Riceviamo e pubblichiamo la lettera di Giuseppe Corrado, noto imprenditore agricolo del metapontino, nello specifico di Nova Siri, che da anni ormai si batte contro una burocrazia ritenuta assurda e che mette spesso in ginocchio l’agricoltura italiana e non solo. Numerose sono le sue battaglie pacifiche e di notevole importanza per migliorare un sistema che ormai è icontrollabile, oltre che dannoso per tutto il comparto. Di seguito il testo integrale ricevuto. 

“Credo proprio di No! Oggi l’agricoltore dovrebbe spingere per riformare e non per conservare. Anche se la storia ha riservato loro nei secoli sempre il posto di conservatori. In passato le regole commerciali non andavano oltre gli stati di appartenenza, oppure erano regolate da politiche di dazi in caso d’importazioni. In tal modo, era gioco forza che l’approvvigionamento di cibo fosse un’attività realizzata in esclusiva dagli agricoltori locali. Questo si è verificato fino a dopo la metà del ‘’900’’. Oggi con la globalizzazione e con politiche che favoriscono la grande finanza, la GDO ed i titolari brevetti. Questi ultimi in particolare impongono oltre alle Royalty, pure il diritto alla commercializzazione del prodotto. Oggi, paradossalmente, c’è una situazione capovolta rispetto all’800, dove a non avere diritti, ma solo doveri,erano le forze/ bracciantili o i fittavoli, oggi quello che avveniva nell’ 800 avviene grosso modo per gli agricoltori che sono senza diritti e con solo doveri.

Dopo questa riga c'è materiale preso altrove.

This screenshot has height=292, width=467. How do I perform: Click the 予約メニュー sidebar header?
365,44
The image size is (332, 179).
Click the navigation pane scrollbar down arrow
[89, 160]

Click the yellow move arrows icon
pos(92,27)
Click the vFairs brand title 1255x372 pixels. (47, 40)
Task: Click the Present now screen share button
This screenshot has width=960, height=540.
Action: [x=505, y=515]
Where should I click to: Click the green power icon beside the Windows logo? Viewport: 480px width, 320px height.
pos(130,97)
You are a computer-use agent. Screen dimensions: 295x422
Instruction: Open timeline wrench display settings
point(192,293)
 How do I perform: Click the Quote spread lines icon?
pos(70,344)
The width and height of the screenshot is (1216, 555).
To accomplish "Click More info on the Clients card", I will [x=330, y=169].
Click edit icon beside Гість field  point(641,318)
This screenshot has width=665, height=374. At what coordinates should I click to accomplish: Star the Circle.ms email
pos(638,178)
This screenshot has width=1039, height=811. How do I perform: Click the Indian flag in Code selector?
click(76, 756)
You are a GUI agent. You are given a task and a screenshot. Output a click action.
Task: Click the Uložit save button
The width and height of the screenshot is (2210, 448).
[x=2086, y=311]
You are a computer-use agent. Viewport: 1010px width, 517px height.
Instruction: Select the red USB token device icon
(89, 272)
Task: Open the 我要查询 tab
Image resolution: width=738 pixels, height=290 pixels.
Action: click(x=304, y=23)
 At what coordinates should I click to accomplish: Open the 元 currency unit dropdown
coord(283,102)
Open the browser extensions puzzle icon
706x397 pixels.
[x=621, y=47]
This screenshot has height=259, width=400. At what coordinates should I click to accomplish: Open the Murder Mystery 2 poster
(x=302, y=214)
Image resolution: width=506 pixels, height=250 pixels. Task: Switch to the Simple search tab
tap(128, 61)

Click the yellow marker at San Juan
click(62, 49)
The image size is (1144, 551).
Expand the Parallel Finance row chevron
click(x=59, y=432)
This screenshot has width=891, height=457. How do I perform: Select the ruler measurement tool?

Ecco perché un agricoltore dovrebbe guardare verso politiche ‘’progressiste‘’, se non vuol essere vittima di chi detiene e controlla la commercializzazione e il diritto di coltivazione. Pagare la merce ampiamente sottocosto o imporre diritti di commercializzazione a chi coltiva una pianta con royalty,riporta ad un medioevo mascherato ed ancora più subdolo, Infatti ti lasciano formalmente proprietari, ma con il controllo economico delle aziende agricole. Certo molti agricoltori oggi fanno fatica a guardare verso politiche progressiste, essendo stati per secoli dall’altra parte. Mi chedo se convenga stare dalla stessa parte di chi controlla oltre al tuo portafoglio anche l’anima. Mi pare temerario.Il ‘’caporalato‘’ è il frutto amaro di merce sottopagata, di cui la gdo o chi impone diritti di commercializzazioneporta le responsabilità morali".